The current JAMA (subscription required) features a commentary by Dr. Thomas R. Insel, Director of the National Institutes of Mental Health, on the problem of Pharma influence over psychiatry. Our blogging friends have quite different takes on the matter.

To Barney Carroll--
http://hcrenewal.blogspot.com/2010/03/dr-pangloss-as-nih-institute-director.html
--Dr. Insel has participated in a whitewash, spending most of the commentary making excuses that psychiatrists are at the pharmaceutical industry trough about the same amount as the pigs from other medical specialties, so it is unfair to single them out. Dr. Carroll opines that this whitewash may be motivated by Dr. Insel's close ties with Dr. Charles Nemeroff, whose escapades we have detailed on numerous occasions and is basically the poster child for academic psychiatrists eagerly doing the bidding of industry. Dr. Insel alludes elliptically to "the resignation of a chair of a prestigious psychiatry department" as one of the "major effects" produced by heightened publicity around conflicts of interest in his field. (Nemeroff, as we have covered, resigned as chair at Emory but soon after was hired on as chair by Miami.)

To Danny Carlat--
http://carlatpsychiatry.blogspot.com/2010/03/dr-tom-insel-nimh-chief-scolds.html
--it is much more significant that Dr. Insel has severely scolded his fellow psychiatrists in a national medical forum. Just to add a bit of fuel to the debate, the first comment on Dr. Carlat's blog posting is from Dr. Insel himself, who disputes many of Dr. Carroll's facts regarding the close ties Insel allegedly had with Dr. Nemeroff.

So I read the Commentary in JAMA carefully to try to figure out whom I agreed with, and find myself in this instance backing Dr. Carlat's general take on the matter. I can see how Drs. Carroll and Carlat came to such different conclusions because the Commentary is strangely composed, and actually seems to be two commentaries published side by side. One, as Dr. Carroll states, is largely a defense of psychiatry against charges that its practitioners are of lower moral caliber than other specialists. The second, as Dr. Carlat correctly points out, is an attack on his specialty for allowing industry money to distract it from science and quality patient care. Dr. Insel focuses mostly on the many non-drug treatments for mental illness, which have been scientifically proven, and yet remain largely underused and in some cases unreimbursed due to psychiatry's love affair with medications.
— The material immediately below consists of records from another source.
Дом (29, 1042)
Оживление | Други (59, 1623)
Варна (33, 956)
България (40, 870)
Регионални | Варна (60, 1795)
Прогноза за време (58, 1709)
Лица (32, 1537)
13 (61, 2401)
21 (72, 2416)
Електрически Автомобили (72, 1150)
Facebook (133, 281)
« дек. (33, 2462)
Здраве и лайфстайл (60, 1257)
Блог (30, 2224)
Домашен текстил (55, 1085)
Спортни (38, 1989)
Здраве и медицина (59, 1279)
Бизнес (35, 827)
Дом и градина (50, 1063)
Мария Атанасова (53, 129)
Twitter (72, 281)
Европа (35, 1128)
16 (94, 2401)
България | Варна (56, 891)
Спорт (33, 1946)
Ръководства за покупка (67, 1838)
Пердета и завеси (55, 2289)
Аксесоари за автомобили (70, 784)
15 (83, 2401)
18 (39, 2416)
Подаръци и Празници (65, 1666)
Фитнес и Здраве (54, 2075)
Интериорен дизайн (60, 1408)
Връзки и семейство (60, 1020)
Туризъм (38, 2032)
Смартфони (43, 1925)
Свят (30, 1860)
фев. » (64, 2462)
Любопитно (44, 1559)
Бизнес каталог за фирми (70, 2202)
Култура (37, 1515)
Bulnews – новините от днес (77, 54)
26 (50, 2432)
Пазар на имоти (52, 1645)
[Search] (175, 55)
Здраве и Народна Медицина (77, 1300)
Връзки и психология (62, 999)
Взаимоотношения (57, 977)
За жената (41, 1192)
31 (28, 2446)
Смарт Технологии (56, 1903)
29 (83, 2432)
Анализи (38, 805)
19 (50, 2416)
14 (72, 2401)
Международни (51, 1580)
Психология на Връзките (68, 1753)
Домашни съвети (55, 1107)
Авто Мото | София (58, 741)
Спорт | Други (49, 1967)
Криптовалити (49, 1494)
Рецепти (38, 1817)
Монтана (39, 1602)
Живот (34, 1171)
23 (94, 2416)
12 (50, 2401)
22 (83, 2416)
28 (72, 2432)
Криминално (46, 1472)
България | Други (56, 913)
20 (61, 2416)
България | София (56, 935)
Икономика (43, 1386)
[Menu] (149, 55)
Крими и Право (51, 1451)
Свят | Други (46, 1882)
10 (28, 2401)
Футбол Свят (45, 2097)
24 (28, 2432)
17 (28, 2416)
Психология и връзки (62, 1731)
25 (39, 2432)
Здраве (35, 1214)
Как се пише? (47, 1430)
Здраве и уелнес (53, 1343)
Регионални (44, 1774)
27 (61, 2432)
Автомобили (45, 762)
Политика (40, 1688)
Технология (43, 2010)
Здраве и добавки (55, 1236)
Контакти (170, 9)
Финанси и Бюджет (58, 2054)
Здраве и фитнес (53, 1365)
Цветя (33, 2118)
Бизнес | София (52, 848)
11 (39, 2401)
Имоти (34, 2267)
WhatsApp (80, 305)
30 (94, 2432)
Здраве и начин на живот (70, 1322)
Perhaps Dr. Insel made a calculation that he needed to include his first commentary, making excuses for psychiatrists, as a sort of sugar coating on the bitterer pill of his second commentary. If so, he may have miscalculated as mostly he just confuses the reader as to what his main point is. I'll hope that the "real" Dr. Insel is the guy who wrote: "[A]cademic leaders and their professional societies will need to transform what has become a culture of influence. The greatest threat to an era of improved public health stemming from the productive and ethically sound relationship among academia, industry, and practice is a defiant embrace of the status quo..."

Insel TR. Psychiatrists' relationships with pharmaceutical companies: part of the problem or part of the solution? [commentary] JAMA 303:1192-93, Mar. 24/31, 2010.